Everybody is going "We report. You decide." these days.
The unfixable UN | By Jed Babbin | March 15, 2005
IN ''BLAZING SADDLES" -- probably the funniest movie ever made -- one of the characters Mel Brooks plays is the sexually preoccupied and utterly corrupt Governor LePetomaine. In one scene, the governor, worried about a failing scam, shouts to his assembled cronies that they've got to find a way to save their phony-baloney jobs. Which brings us to Secretary General Kofi Annan and the UN.
Scandal piles on top of scandal, minor officials resign, investigations drag on, and Annan is under personal attack for failing to prevent the enormous corruption that's occurred on his watch. But Annan has nothing to fear. The widespread calls for UN ''reform" all aim at changing small problems. [ ... ]
Americans don't spend a lot of time thinking about the UN. It's something we expect our elected leaders to do. When we do think about it, as the latest Rasmussen poll shows, only about 37 percent of us have a positive opinion of the UN; 63 percent believe Kofi Annan should resign; and among those who follow the news closely, 72 percent believe Saddam Hussein used the UN Oil for Food program to bribe other nations to get their support in the UN.

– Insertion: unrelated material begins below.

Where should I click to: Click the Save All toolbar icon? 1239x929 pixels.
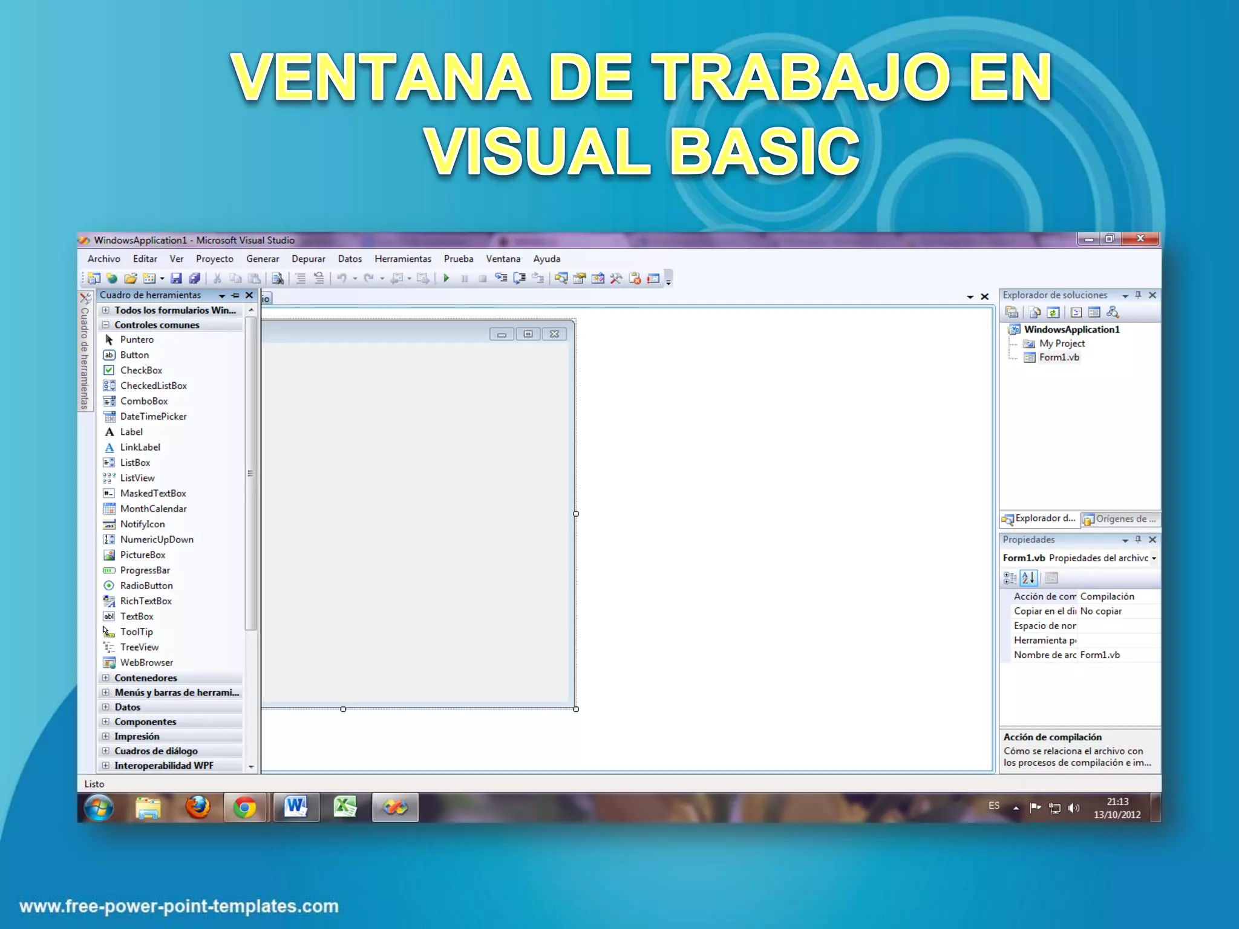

If more people knew what the UN is doing to influence our lives and freedoms, the percentage of anti-UN feeling among Americans would have been much higher. [ ... ]
There is no way to fix the UN, because to do so would require that the votes of the despots and dictators be taken away and the democracies who are routinely outvoted and shouted down be the only voting members. There's only one solution to the problems of the UN: America must leave and form a new organization of democracies to try to deal with the problems we face together.
Jed Babbin, former undersecretary of defense for President George H.W. Bush, is author of ''Inside the Asylum: Why the U.N. and Old Europe are Worse Than You Think."
© Copyright 2005 The New York Times Company
I believe that the Boston Globe is generally supportive of the United Nations, but evidence is not easy to come by since only the last two days of their archives are free.
Here are two "global hope" items to contrast with the "global hopelessness" oped.
Annan to propose revamp of rights panel | By Reuters | March 14, 2005
UNITED NATIONS -- UN Secretary General Kofi Annan will soon propose changes in the way countries are elected to the top UN human rights watchdog group, to ensure they are rights champions and not despots, an aide said yesterday.
Annan will issue a plan in the coming weeks for ''a complete revamping of the human rights machinery" at the United Nations, said his chief of staff, Mark Malloch Brown.
The goal of the plan would be ''to try and restore the credibility of this and have people on that commission who really are people of stature and reputation and record and come from countries of the same thing, with real human rights standing in the world," Malloch Brown told Fox News yesterday.
Over 180,000 Darfur Deaths in 18 Months -- UN Envoy | By Evelyn Leopold | March 15, 2005
UNITED NATIONS (Reuters) - The U.N. emergency relief coordinator, Jan Egeland, estimates that more than 180,000 people have died in Sudan's Darfur from hunger and disease over the past 18 months, his spokesman said on Monday.
The deaths do not include people killed during ongoing violence in Sudan's arid western region, said spokesman Brian Grogan.
But hope springs eternal:
The U.N. Security Council this week expects to adopt a resolution that would authorize a 10,000-member peacekeeping force in southern Sudan to monitor a landmark accord that ended 21 years of civil war.